Claremont criou um enredo de
início simplista, mas que vai se intricando ao longo da história. Nele, Logan
decide ir até o Japão quando não consegue contato à distância com uma antiga namorada
chamada Mariko Yashida, e contando com o auxílio de um velho amigo nipônico
chamado Asano Kimura, o mutante descobre que Mariko está casada com um
importante figurão local e que ela está honrando um pedido pessoal de seu pai,
que é o homem mais poderoso do país.
Intrigado com aquela história, Logan
visita Mariko e descobre que a moça está sendo espancada pelo marido, o que o
leva a confrontar diretamente o pai da moça, o Mestre Shingen. Shingen desafia
Logan a um combate com bokan, as espadas samurais de madeira usadas para
treino, e após ser atingido por shurikens ninjas banhados com um poderoso
veneno, o herói mutante acaba conhecendo o gosto da derrota pelas mãos do velho
samurai e é desonrado diante dos olhos de Mariko.

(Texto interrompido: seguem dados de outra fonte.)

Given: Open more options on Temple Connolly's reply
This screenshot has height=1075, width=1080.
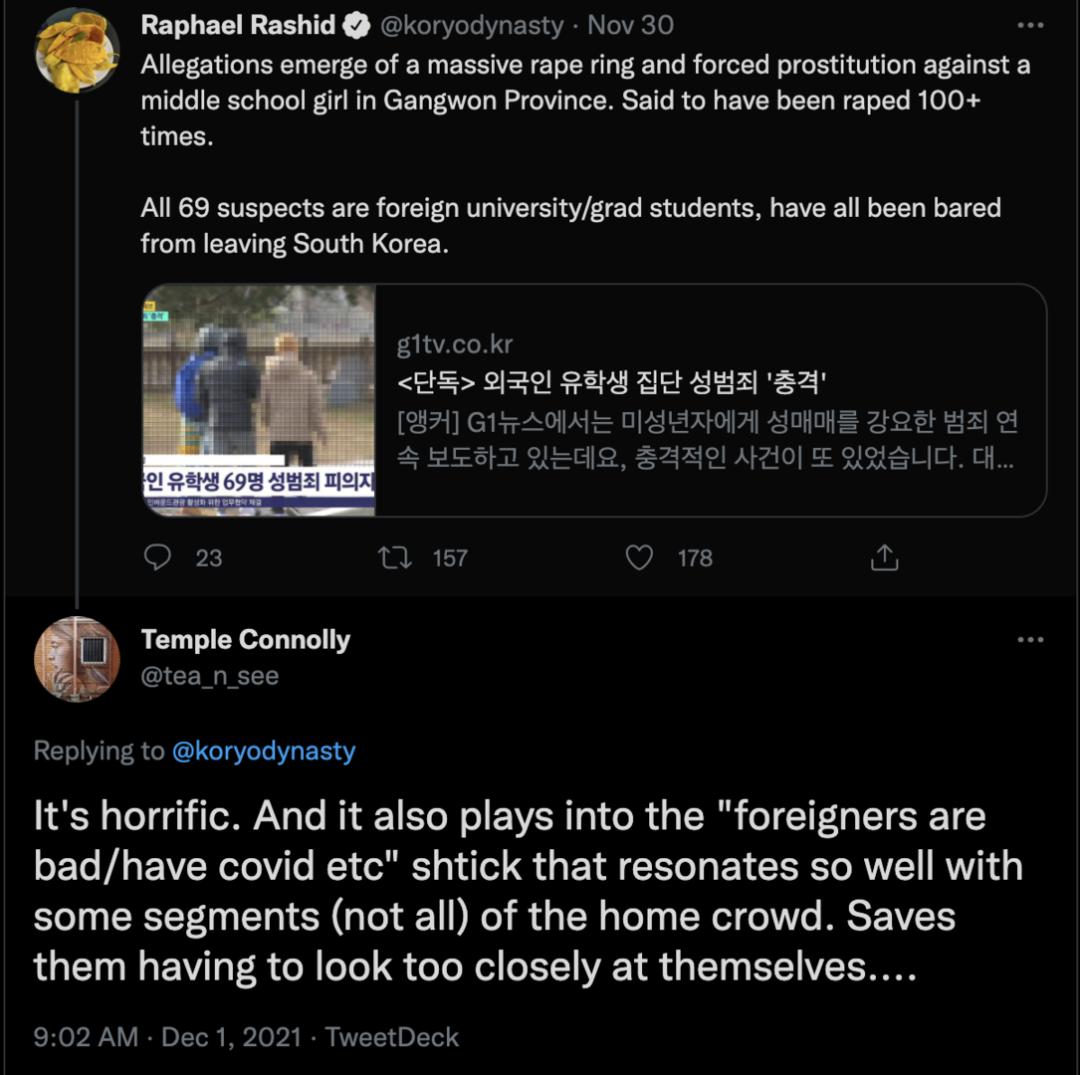Looking at the screenshot, I should [1029, 640].
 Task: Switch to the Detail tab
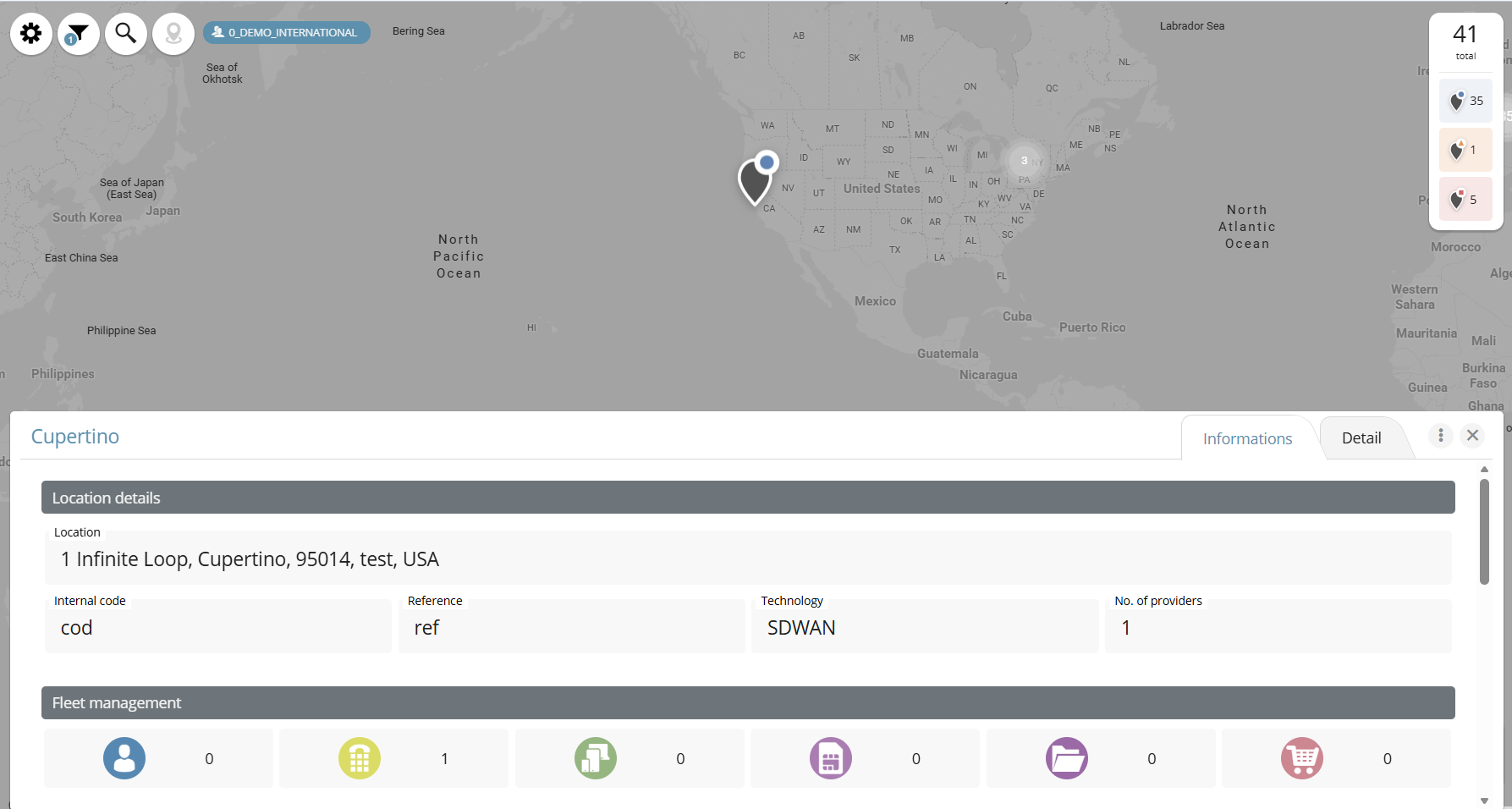point(1361,438)

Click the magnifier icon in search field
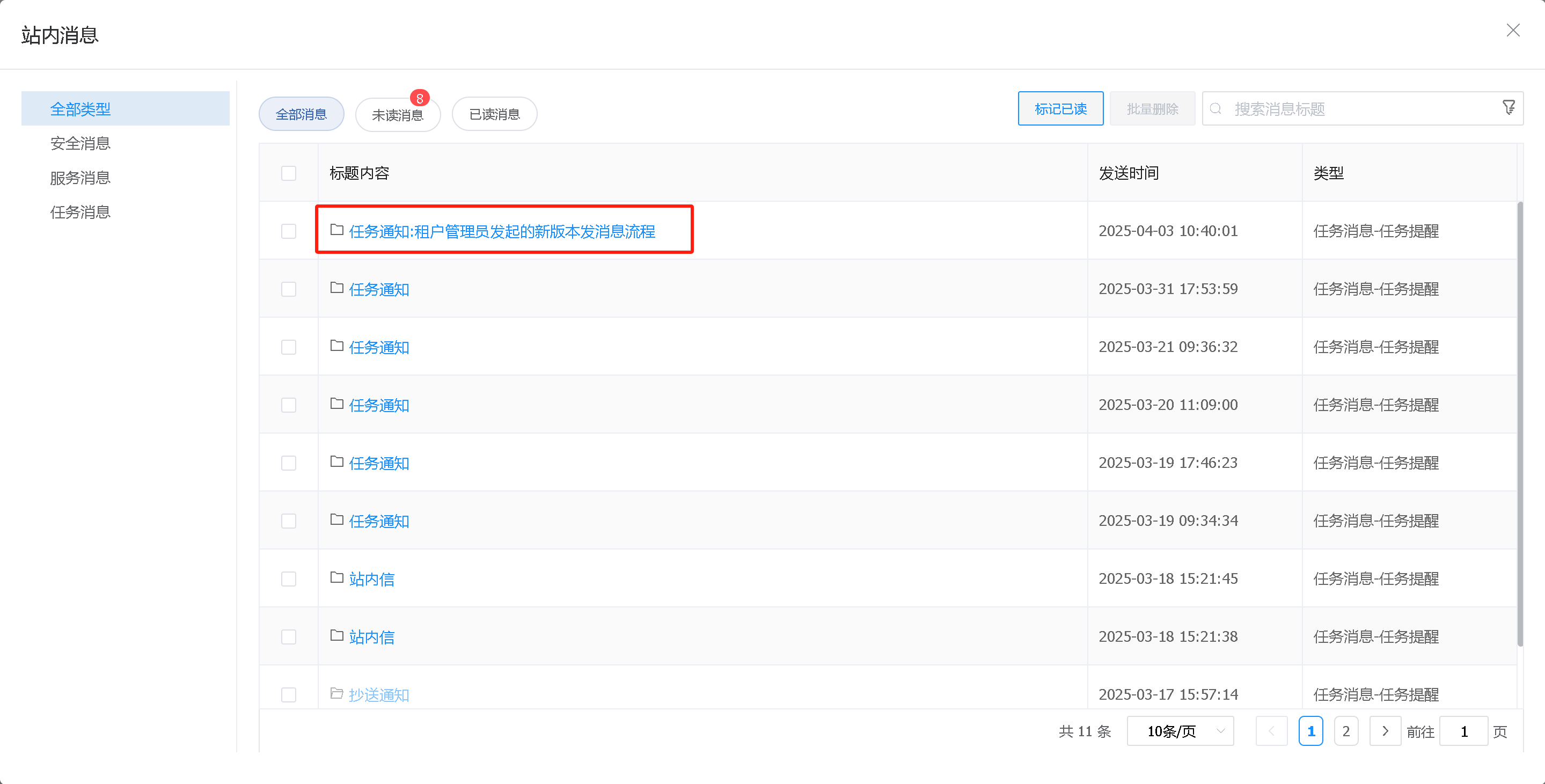tap(1216, 108)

A partir daí, uma jovem conhecida
de Shingen chamada Yukio atravessa o caminho do combalido Wolverine, e juntos
eles começam a percorrer as ruas do Japão em busca de aventuras, enquanto o
fator de cura mutante de Logan vai recuperando seu sistema nervoso
gradativamente do veneno que fez com que ele fosse vencido por Shingen.
Enquanto
Shingen continua seus planos de dominar todo o submundo criminoso, ele planeja
usar Yukio para destruir de vez as pretensões do mutante para com sua filha, e
o enredo gira em torno dessa vingança e da medição de força entre ambos até a
conclusão do arco.
Para a galera da nova geração
deve ser um choque ver o Wolverine, o herói mais casca-grossa das HQs, sendo
derrotado por um velhinho empunhando uma espada de madeira, mas é importante
lembrar que no contexto da narração (trinta anos atrás!) o Carcajú ainda não
era esse guerreiro imortal dos dias atuais que se recupera em minutos de
explosões nucleares e de banhos de ácido. Apesar de já possuir seu fator de
cura, que como ele mesmo cita na história o ajudou a se livrar de diversas
enrascadas, esse seu poder mutante era bem menos poderoso na época e foi assim
que aprendemos a conhecer o personagem; alguém extremamente habilidoso e durão
só que com limitações. Hoje em dia o cara enfrenta personagens como Ragnarok (o
clone do Thor criado na Guerra Civil) e o Quinteto Fênix (Vingadores Vs. X-Men)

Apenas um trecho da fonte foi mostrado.